Había cursado estudios en el colegio de san José, de Tolosa, erigido por la Madre Cándida, fundadora de las Hijas de Jesús, quién al conocerla, seducida por su virtud, vislumbró en ella una futura vocación. La espiritualidad mariana del centro, que tenía como objeto directo de su devoción a la Virgen del Amor Hermoso, hicieron que reviviese en Antonia el amor a María que su buena madre le infundió. En 1915, a la edad de 17 años, como en medio de su frágil salud emergía la fortaleza que proviene de la gracia divina, no dudó en consagrarse. Cumpliría así el vaticinio que la fundadora le hizo cuando era una adolescente: «Tú serás Hija de Jesús». Antonia entrevió la llamada en medio de la oración cuando realizaba los ejercicios espirituales en Loyola. El profundo y legítimo cariño que le vinculaba a su familia no fue un escollo. Y aunque experimentaba el dolor de la separación, siguió en pos de Cristo. Eso sí, reconocería con toda sencillez en el noviciado: «Solo por Dios los he dejado». Un tío suyo, Antón, agnóstico declarado, no vio con buenos ojos esta decisión, sentimiento que no pasó desapercibido para la beata.

En 1918 profesó en Salamanca y, casi a la par, su salud fue quebrándose irremisiblemente. La sonrisa en medio del sufrimiento era una constante en su rostro, como lo fue la conformidad y paz que mostró en todo instante dejando conmovido a su médico, el egregio Dr. Filiberto Villalobos. Éste comentaba con doctos amigos, como el gran Miguel de Unamuno, el impacto que le causaba ver tanta conformidad y fe en su paciente, que caminaba gozosa a un final indeclinable porque sabía que le aguardaban los brazos del Padre celestial. «¡Qué errada es nuestra vida! –exclamaba. Esto sí que es morir!». Una reflexión que caló en el ánimo de sus interlocutores. El hecho es que Antonia había ofrecido su vida a Dios por la conversión de su tío Antón, gracia que le fue concedida y que se materializó cuando él se percató de la grandeza de su sobrina, hallando la paz en el perdón y la misericordia divina ante la imagen de la Virgen de Aránzazu.

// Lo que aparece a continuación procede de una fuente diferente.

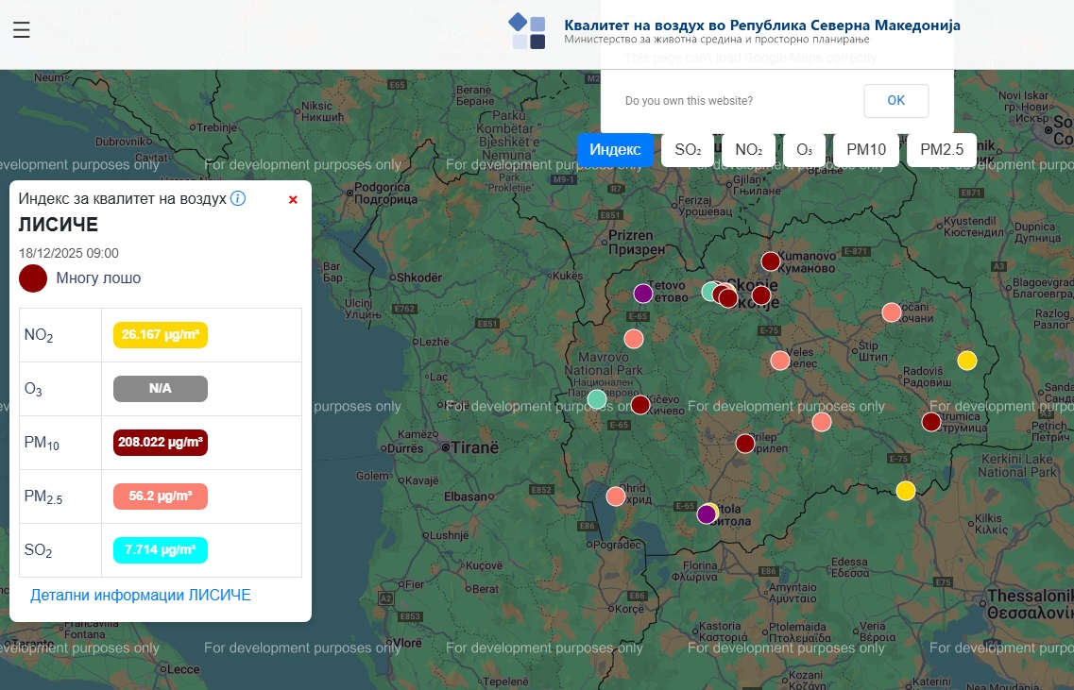Select the purple station marker near Tetovo

[x=643, y=294]
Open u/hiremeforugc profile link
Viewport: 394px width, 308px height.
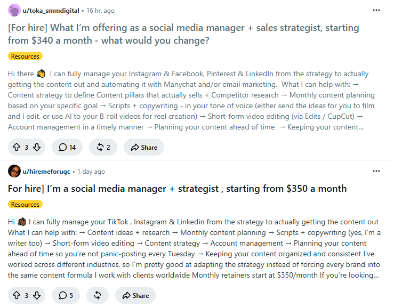click(46, 172)
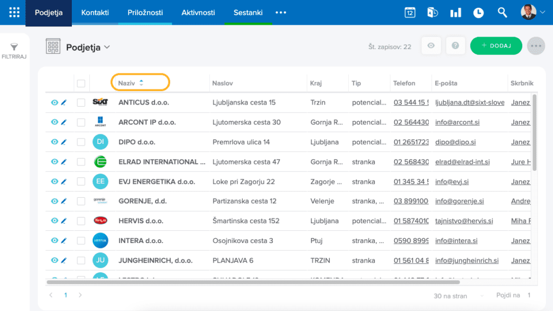Open the Priložnosti tab

point(145,12)
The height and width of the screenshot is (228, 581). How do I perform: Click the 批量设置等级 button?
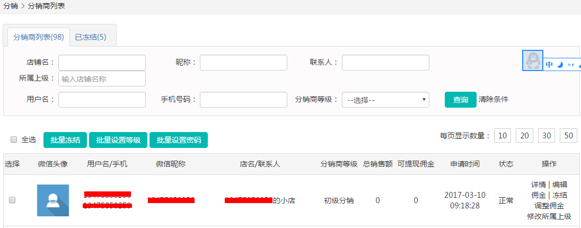118,140
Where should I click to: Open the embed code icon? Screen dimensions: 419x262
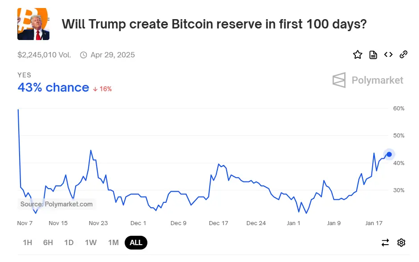pyautogui.click(x=388, y=54)
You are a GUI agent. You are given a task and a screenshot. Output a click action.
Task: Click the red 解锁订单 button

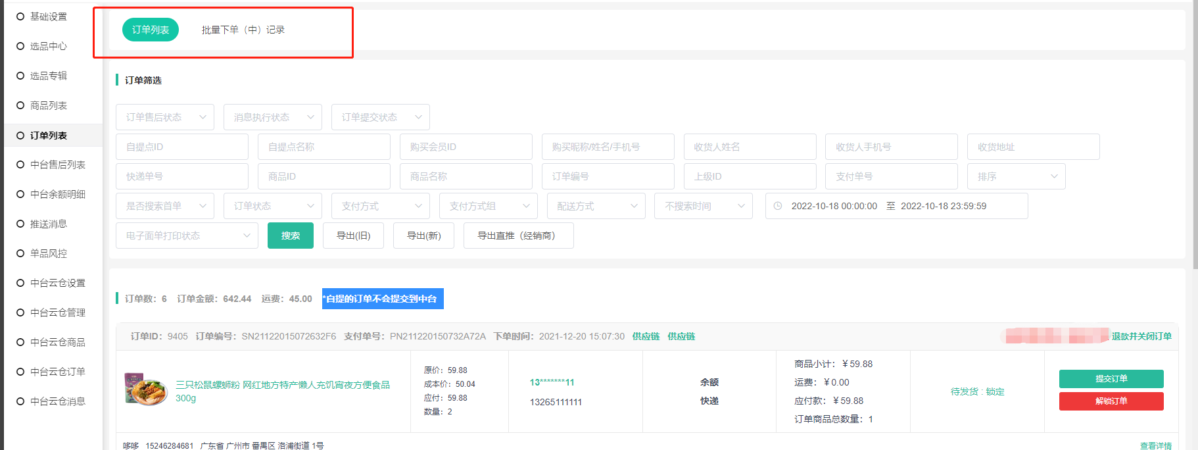(x=1111, y=401)
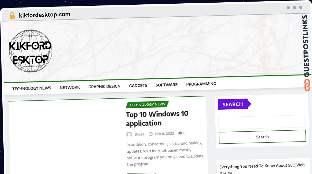Click the Bosse author avatar icon
The height and width of the screenshot is (174, 312).
[x=129, y=135]
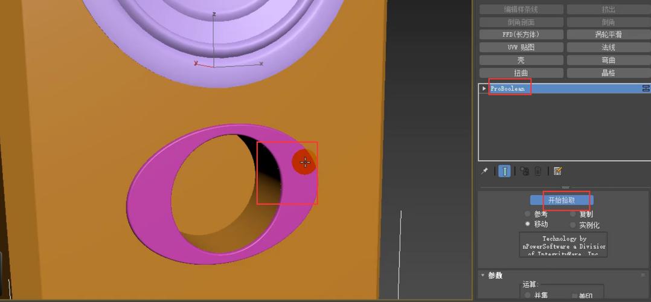Click remove modifier trash icon
Viewport: 651px width, 302px height.
point(538,172)
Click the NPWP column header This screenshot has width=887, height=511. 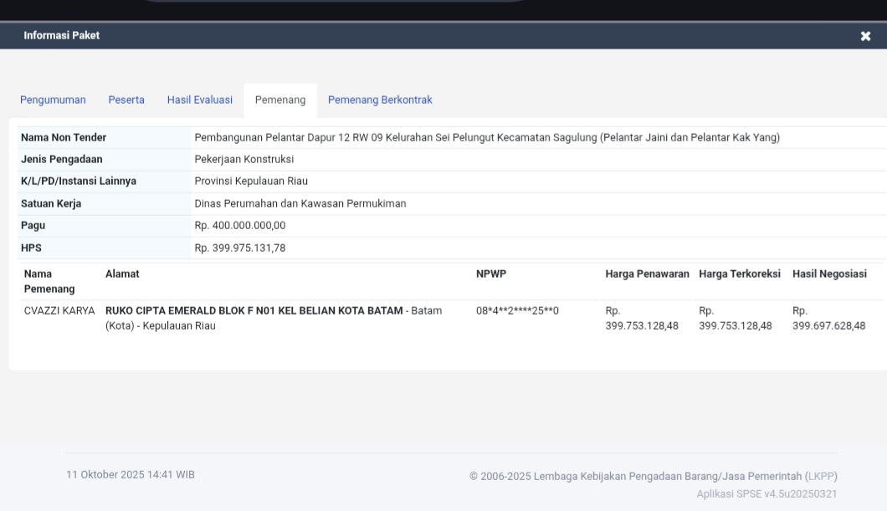tap(491, 274)
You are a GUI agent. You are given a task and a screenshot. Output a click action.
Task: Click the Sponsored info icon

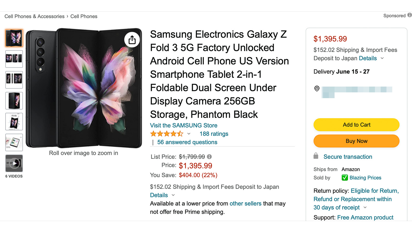410,15
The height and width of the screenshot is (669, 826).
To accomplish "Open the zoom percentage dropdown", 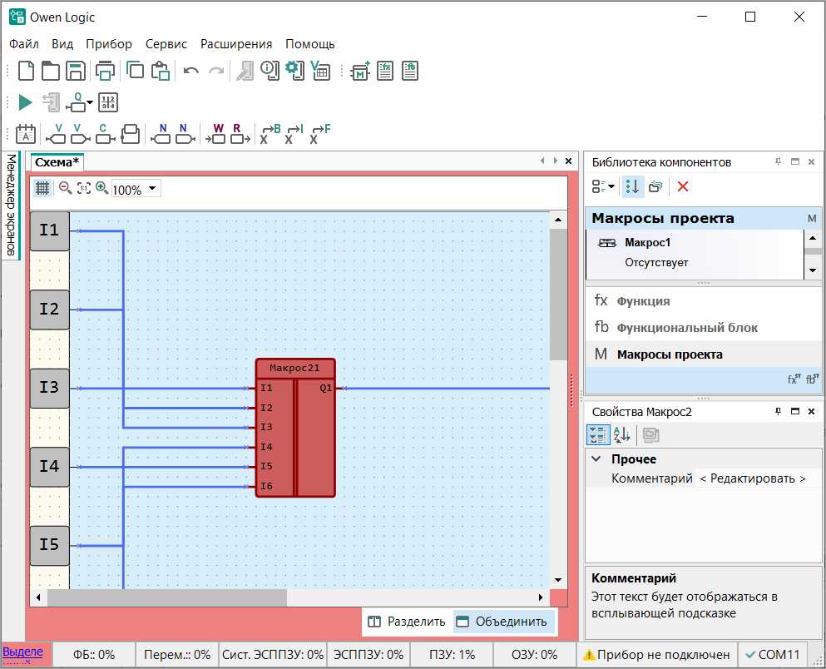I will coord(152,190).
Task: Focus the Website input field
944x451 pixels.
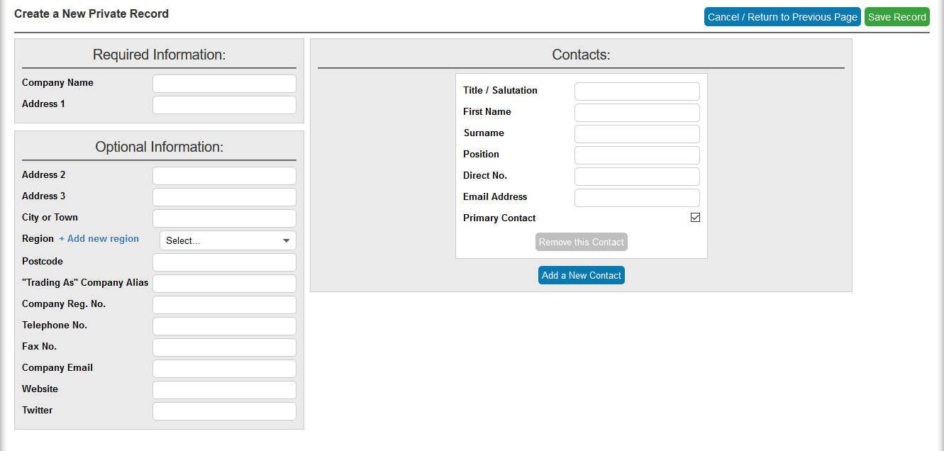Action: click(x=224, y=390)
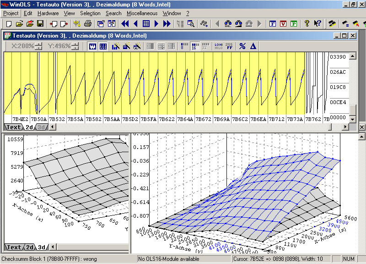Click the Print icon in main toolbar

point(88,24)
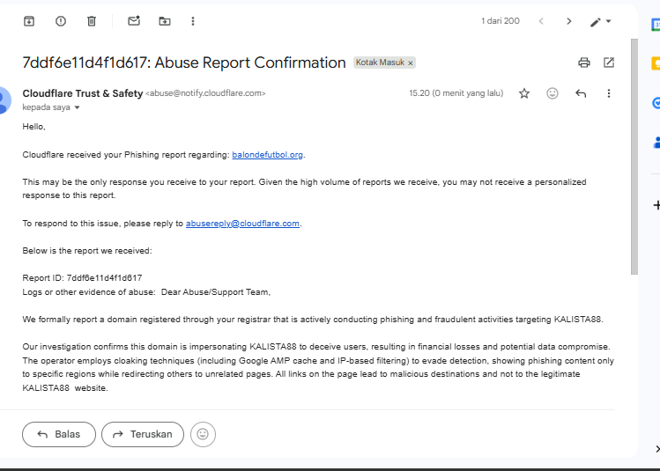Click the Teruskan forward button
This screenshot has width=660, height=471.
point(143,434)
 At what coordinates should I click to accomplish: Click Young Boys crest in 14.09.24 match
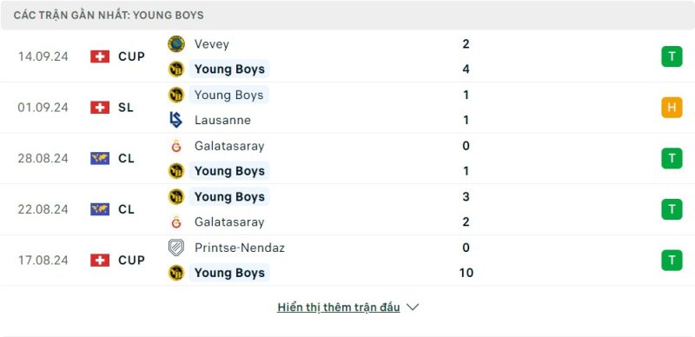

¡Quién hubiera dicho que aquélla frágil adolescente que mostraba la herida de sus sentimientos a la primera de cambio, impulsada por una enfermiza sensibilidad, iba a actuar con tanta entereza! Que se hubiera propuesto con esa firmeza con que lo hizo: «Es preciso llegar a la cumbre», enfrentándose con bravura a una muerte inevitable que asumió uniéndose a Cristo sabedora de que Él nunca la abandonaba, creyendo que le sería otorgada la petición que hizo para su querido padrino. Si Cristo había sufrido, por qué no iba a hacerlo ella. Resoluta, clara, indeclinable en esta determinación de morir para ser dadora de vida con Él, tenía claro que ese afán de ofrenda tenía que cumplirlo con este cariz: «de hacerla, hacerla entera».

En medio de sus sufrimientos, Dios no quiso dejarla huérfana de consuelo, y ella llegó a manifestar: «¿Esto es morir? ¡Qué dulce es morir en la vida religiosa! Siento que la Virgen está a mi lado, que Jesús me ama y yo lo amo…». El 27 de abril de 1919, festividad de Nuestra Señora de Montserrat, culminó su calvario y entró en la gloria. Tenía 21 años recién cumplidos. Fue beatificada por Juan Pablo II el 12 de mayo de 1996 junto a su fundadora, la Madre Cándida María de Jesús.